Cornelia Hoogland is a Canadian poet, playwright and retired professor. She lived on Hornby Island, British Columbia, Canada, but until 2011 divided her time between London, Ontario as well, where she was a professor at the University of Western Ontario. Hoogland has performed and worked internationally in the areas of poetry and theatre. In 2004, she founded and was the director until 2011 of Antler River Poetry (formerly Poetry London), a poetry reading and workshop series.

== Works ==

=== Poetry ===
Woods Wolf Girl (Wolsak and Wynn, 2011) is Hoogland's 6th book of poetry, and is based on the fairy tale, Red Riding Hood. Crow (Black Moss Press), was also released in 2011. Her 2012 chapbook, Gravelly Bay (Alfred Gustav Press, 2012), is set at the ferry terminal on Denman Island. In 2017, her poem "Tourists Stroll a Victoria Waterway" was one of five poems named to the shortlist of the CBC Poetry Prize. Hoogland was a 2020/2021 featured poet as a part of Books BC's Poetry in Transit, which displays work by British Columbian poets on TransLink and BC Transit vehicles. The featured poem was "P'i, Standstill" from her collection Cosmic Bowling.

=== Theater ===
Hoogland adapted Woods Wolf Girl for stage as Faim de Loup, which was dramaturged by Gil Garret and Susan Ferley and included in the 2012 PlayWrights Cabaret at the Grand Theatre in London, Ontario. Faim de Loup was selected for inclusion in the 2012 Women Playwrights International Conference, and performed as Talking in Bed.

Hoogland's play, Country of my Skin won the Adjudicators' Choice Award at the London One-Act Festival in 2004, Lesleigh Turner, Director. Janice Johnston directed the same play for In Good Company at the Aeolian Hall in October 2006 and in November 2006 "Country" traveled to Jakarta, Indonesia, to the Women Playwrights International conference. Her published play for children – Salmonberry: A West Coast Fairy Tale (International Plays for Young Audiences, Meriwether, 2000) – was performed at the 1999 International Women Playwrights Conference in Athens.

==Bibliography==
- The Wire - Thin Bride - 1990
- Marrying the Animals - 1995
- You are Home - 2001
- Cuba Journal: Language and Writing - 2003
- Second Marriage.
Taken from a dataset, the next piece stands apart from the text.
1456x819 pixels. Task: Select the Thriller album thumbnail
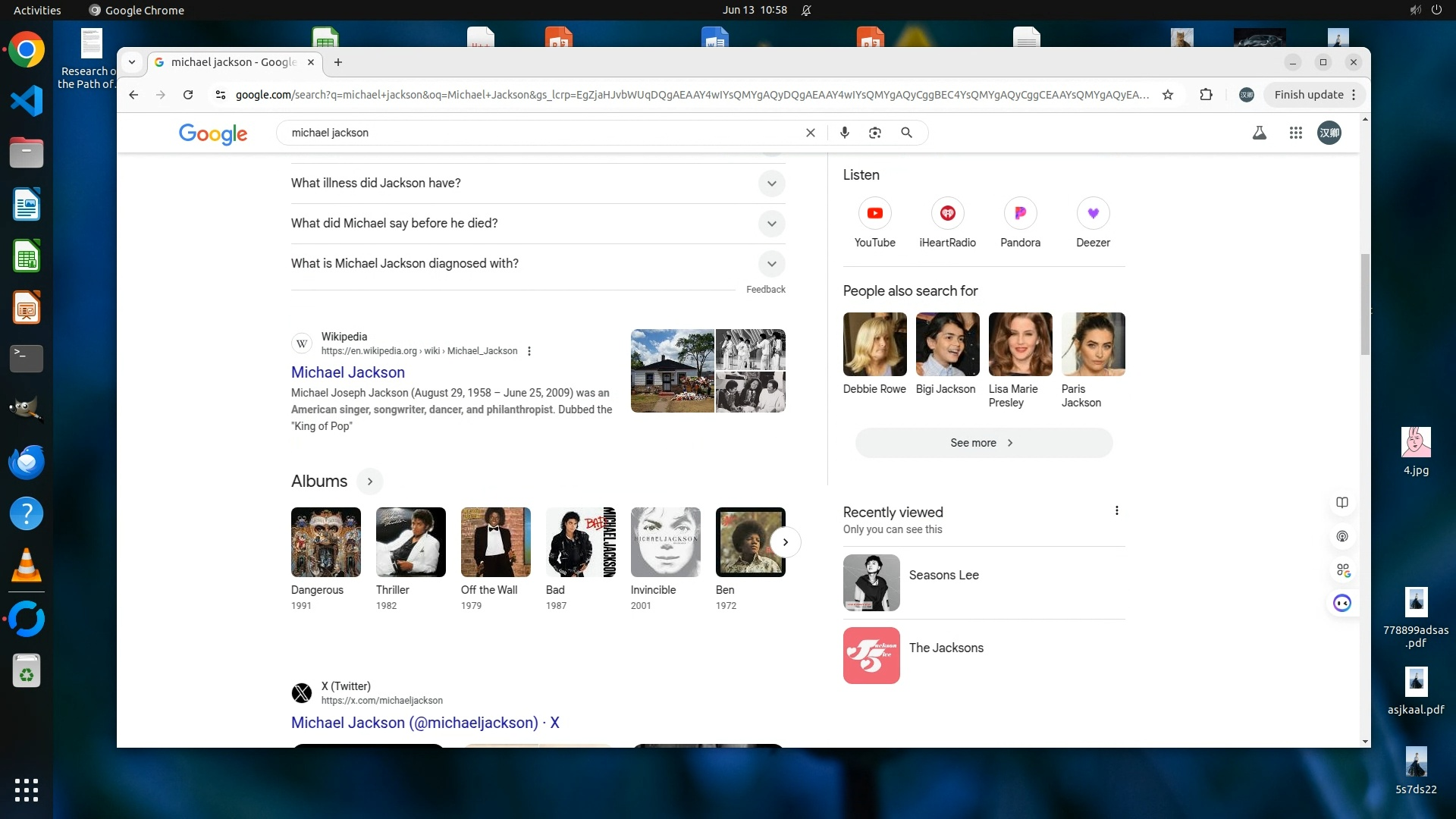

Canadian Poetry Association, 2005 ISBN 1-55253-061-2
- Woods Wolf Girl - Wolsak and Wynn, 2011
- Crow - Black Moss Press, 2011
- Trailer Park Elegy - Harbour, 2017
- Cosmic Bowling - Guernica Editions, 2020 (With Ted Goodden)

== Awards ==
In 2023, Hoogland was awarded the Colleen Thibaudeau Award along with Flavia Cosma for her outstanding contribution to Canadian poetry.